Task objective: State, as a single number, how many lines in the data below contain "Feline".

======== Data provided

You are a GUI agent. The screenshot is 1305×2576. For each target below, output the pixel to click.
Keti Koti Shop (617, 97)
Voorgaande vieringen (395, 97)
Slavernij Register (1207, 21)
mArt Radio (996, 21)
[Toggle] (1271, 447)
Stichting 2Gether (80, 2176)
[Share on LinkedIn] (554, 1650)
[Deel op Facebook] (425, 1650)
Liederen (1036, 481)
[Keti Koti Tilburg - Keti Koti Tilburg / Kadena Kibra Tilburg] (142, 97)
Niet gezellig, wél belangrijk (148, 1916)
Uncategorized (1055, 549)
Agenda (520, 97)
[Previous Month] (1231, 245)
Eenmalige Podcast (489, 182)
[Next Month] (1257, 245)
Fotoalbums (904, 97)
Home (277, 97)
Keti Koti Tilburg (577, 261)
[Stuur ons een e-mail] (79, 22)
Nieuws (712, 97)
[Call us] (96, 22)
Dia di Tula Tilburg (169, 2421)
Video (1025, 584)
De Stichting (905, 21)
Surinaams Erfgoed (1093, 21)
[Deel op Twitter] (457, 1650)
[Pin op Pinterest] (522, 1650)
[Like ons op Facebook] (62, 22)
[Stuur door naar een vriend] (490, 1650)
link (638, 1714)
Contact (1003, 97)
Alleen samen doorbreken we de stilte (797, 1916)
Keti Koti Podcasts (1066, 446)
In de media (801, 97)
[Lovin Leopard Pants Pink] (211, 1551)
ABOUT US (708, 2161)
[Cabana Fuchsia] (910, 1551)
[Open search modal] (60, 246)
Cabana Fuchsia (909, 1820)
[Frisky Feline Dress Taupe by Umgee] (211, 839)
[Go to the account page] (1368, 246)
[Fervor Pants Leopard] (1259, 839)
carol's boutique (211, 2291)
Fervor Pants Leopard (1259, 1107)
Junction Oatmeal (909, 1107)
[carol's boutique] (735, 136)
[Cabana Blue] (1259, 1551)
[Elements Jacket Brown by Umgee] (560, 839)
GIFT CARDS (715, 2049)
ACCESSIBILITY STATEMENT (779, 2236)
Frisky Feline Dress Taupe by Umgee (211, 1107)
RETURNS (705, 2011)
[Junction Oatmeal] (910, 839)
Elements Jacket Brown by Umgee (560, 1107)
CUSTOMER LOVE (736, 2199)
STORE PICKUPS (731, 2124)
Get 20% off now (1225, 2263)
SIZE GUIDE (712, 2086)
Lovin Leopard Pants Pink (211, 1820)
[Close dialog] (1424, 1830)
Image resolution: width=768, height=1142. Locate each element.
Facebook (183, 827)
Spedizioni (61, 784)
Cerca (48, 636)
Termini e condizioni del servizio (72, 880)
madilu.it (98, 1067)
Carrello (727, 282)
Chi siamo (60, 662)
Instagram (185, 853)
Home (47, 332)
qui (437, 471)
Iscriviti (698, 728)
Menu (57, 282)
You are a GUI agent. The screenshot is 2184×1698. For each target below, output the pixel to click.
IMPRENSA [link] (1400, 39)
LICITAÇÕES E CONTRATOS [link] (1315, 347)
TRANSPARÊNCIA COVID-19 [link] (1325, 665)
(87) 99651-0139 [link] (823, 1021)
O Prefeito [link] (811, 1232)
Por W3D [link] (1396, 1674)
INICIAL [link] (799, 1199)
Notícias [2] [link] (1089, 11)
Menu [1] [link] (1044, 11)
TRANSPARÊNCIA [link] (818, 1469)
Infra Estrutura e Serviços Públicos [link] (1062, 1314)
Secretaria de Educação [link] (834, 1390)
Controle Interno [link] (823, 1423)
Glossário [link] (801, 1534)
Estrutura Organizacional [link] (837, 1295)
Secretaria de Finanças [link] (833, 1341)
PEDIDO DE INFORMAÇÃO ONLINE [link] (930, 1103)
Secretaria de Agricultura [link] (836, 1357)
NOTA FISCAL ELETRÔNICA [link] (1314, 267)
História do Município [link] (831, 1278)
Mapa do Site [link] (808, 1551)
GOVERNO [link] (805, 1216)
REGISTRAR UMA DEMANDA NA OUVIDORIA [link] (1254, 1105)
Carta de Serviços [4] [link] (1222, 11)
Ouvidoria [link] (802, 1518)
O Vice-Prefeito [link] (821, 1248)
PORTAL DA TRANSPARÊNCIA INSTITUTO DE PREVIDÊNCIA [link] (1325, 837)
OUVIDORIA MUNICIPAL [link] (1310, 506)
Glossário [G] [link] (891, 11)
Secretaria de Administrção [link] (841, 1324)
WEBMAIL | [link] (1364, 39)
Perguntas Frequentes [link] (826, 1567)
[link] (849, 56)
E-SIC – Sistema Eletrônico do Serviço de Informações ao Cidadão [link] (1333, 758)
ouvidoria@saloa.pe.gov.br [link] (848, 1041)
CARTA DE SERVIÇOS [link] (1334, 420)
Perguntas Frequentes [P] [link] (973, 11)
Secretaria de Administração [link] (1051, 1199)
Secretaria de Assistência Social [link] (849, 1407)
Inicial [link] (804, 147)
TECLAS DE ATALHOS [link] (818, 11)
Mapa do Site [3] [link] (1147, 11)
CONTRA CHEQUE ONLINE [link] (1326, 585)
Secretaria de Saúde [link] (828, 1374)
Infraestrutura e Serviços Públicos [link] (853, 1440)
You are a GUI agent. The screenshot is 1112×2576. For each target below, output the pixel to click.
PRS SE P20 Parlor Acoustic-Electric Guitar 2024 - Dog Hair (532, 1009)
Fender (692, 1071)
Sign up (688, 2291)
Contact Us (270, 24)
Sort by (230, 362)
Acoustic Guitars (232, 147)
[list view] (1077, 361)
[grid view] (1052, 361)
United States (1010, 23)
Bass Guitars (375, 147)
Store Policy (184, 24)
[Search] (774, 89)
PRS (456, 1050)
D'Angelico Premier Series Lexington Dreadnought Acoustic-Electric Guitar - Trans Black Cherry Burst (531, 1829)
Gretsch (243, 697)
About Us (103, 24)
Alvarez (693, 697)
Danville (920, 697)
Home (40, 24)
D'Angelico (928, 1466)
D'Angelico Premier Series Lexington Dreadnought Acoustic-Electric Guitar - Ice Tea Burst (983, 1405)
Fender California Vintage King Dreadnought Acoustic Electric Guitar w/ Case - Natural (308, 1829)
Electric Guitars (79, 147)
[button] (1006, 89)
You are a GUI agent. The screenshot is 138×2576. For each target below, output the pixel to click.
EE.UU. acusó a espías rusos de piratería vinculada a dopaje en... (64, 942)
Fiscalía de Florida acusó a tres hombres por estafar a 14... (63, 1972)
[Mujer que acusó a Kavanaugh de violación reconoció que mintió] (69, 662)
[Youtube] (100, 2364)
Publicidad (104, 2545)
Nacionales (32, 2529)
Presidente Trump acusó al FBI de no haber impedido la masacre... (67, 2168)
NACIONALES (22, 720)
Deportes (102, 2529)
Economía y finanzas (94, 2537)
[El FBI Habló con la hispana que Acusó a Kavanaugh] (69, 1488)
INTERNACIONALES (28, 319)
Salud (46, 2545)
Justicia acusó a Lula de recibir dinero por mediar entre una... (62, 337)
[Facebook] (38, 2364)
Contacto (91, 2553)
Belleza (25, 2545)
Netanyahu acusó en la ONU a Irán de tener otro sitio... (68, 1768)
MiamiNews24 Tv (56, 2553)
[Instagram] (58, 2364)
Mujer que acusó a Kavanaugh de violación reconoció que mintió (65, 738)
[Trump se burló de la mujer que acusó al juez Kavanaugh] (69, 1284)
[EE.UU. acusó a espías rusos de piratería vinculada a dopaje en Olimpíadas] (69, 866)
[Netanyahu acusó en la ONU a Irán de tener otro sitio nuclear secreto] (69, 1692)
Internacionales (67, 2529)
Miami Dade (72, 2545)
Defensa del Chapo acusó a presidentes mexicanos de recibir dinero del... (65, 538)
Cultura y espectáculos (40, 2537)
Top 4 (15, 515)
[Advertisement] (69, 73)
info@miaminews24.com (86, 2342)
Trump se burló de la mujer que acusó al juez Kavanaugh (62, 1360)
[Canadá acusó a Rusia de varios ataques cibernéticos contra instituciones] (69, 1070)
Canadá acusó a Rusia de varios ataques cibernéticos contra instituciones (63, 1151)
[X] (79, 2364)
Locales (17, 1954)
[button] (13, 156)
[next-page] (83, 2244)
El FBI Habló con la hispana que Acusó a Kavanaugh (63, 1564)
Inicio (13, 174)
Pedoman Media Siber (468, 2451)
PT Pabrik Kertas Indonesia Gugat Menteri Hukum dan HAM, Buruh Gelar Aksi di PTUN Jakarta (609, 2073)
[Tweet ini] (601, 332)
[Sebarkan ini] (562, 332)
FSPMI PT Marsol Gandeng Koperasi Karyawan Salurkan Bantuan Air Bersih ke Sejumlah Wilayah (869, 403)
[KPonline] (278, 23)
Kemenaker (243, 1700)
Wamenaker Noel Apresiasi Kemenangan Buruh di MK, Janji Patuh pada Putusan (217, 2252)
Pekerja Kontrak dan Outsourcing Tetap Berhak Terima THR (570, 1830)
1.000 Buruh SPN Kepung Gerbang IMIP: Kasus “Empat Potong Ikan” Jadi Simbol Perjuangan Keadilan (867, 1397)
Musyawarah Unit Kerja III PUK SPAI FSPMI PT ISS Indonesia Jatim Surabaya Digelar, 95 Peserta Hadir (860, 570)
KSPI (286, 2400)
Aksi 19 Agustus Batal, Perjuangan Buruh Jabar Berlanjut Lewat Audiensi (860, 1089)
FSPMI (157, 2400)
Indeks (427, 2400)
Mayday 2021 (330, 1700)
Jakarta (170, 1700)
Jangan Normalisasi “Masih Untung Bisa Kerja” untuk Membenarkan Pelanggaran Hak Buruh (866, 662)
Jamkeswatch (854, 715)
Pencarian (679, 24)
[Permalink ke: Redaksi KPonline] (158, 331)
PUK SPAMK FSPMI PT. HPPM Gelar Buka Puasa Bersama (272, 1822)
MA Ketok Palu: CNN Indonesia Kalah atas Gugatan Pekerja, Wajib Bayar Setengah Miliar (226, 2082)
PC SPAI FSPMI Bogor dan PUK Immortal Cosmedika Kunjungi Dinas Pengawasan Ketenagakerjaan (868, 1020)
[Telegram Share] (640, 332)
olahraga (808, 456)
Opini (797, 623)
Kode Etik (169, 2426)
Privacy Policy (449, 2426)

================

Completed task: 2